経営者の視点による当社グループの経営成績等の状況に関する認識及び分析・検討内容は次のとおりであります。なお、文中の将来に関する事項は、当連結会計年度末現在において判断したものであります。

① 資本の財源及び資金の流動性

 1 資金需要

当社グループの資金需要のうち主なものは、製品製造のための材料や部品の購入、及び設備投資によるものであります。

 

2 財務政策

当社グループは、設備投資を厳選して実施することで財務の健全性を保ちながら、営業活動によるキャッシュ・フロー収入を基本に、将来必要な運転資金及び設備資金を調達していく考えであります。

 

② 重要な会計上の見積り及び当該見積りに用いた仮定

当社グループの連結財務諸表は、我が国において一般に公正妥当と認められている会計基準に基づき作成しております。当社グループが採用している会計方針において使用されている重要な会計上の見積りおよび前提条件は、以下の事項及び「第5  経理の状況 1(1)連結財務諸表 注記事項 (連結財務諸表作成のための基本となる重要な事項)及び(追加情報)」に記載しております。

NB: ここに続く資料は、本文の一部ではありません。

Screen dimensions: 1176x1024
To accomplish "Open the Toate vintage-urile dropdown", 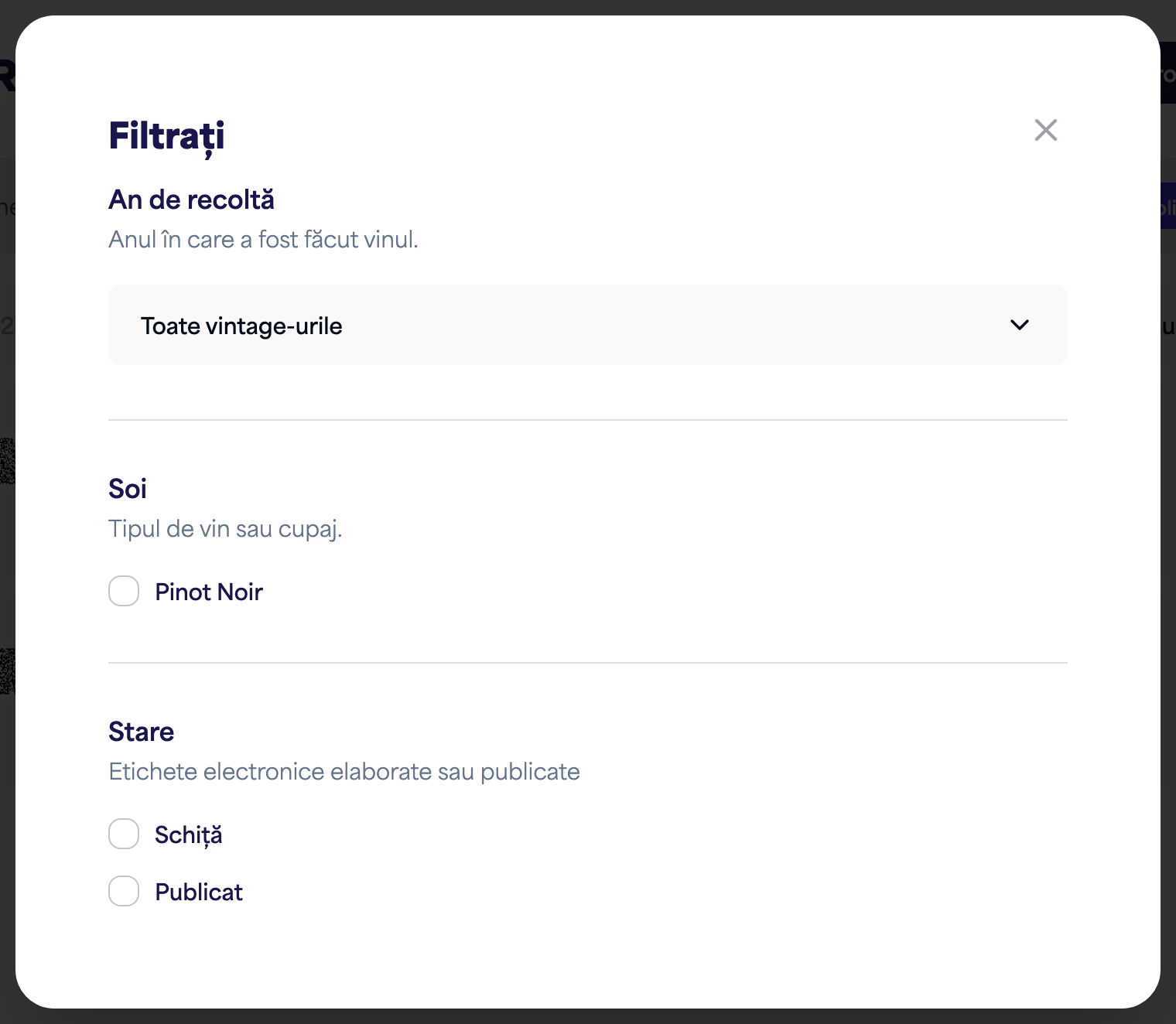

連結財務諸表の作成にあたって、当社経営陣は決算日における資産・負債の金額、並びに報告期間における収益・費用の金額のうち、見積りが必要となる事項につきましては、過去の実績・現在の状況を勘案して可能な限り正確な見積りを行っておりますが、実際の結果は、見積り特有の不確実性があるため、これら見積りと異なる場合があります。連結財務諸表に関して、認識している特に重要な見積りを伴う会計方針は、以下のとおりです。

 

(a)繰延税金資産の回収可能性

当社グループは、繰延税金資産について、将来の利益計画に基づいた課税所得が十分に確保できることや、回収可能性があると判断した将来減算一時差異について繰延税金資産を計上しております。繰延税金資産の回収可能性は将来の課税所得の見積りに依存するため、その見積りの前提とした条件や仮定に変更が生じ減少した場合、繰延税金資産が減額され税金費用が計上される可能性があります。

 

(b)退職給付債務及び退職給付費用の算定

当社グループは、退職給付債務及び退職給付費用について、数理計算上で設定される前提条件に基づき算出されております。これらの前提条件には、割引率、発生した給付額、利息費用、年金資産の長期期待運用収益率などの要素が含まれております。実際の結果がこれらの前提条件と異なる場合、または前提条件が変更された場合、その影響は累積され、将来の会計期間にわたって償却されるため、将来の退職給付費用に影響を及ぼす可能性があります。

 

(c)減損会計における将来キャッシュ・フロー

当社グループは、固定資産のうち減損の兆候がある資産又は資産グループについて、当該資産又は資産グループから得られる将来キャッシュ・フローの総額が帳簿価額を下回る場合には、帳簿価額を回収可能価額まで減額し、当該減少額を減損損失として計上しております。減損の兆候の把握、減損損失の認識及び測定に当たっては慎重に検討しておりますが、事業計画や市場環境の変化により、その見積り額の前提とした条件や仮定に変更が生じ減少した場合、将来キャッシュ・フローや回収可能性価額が減少し、減損損失が発生する可能性があります。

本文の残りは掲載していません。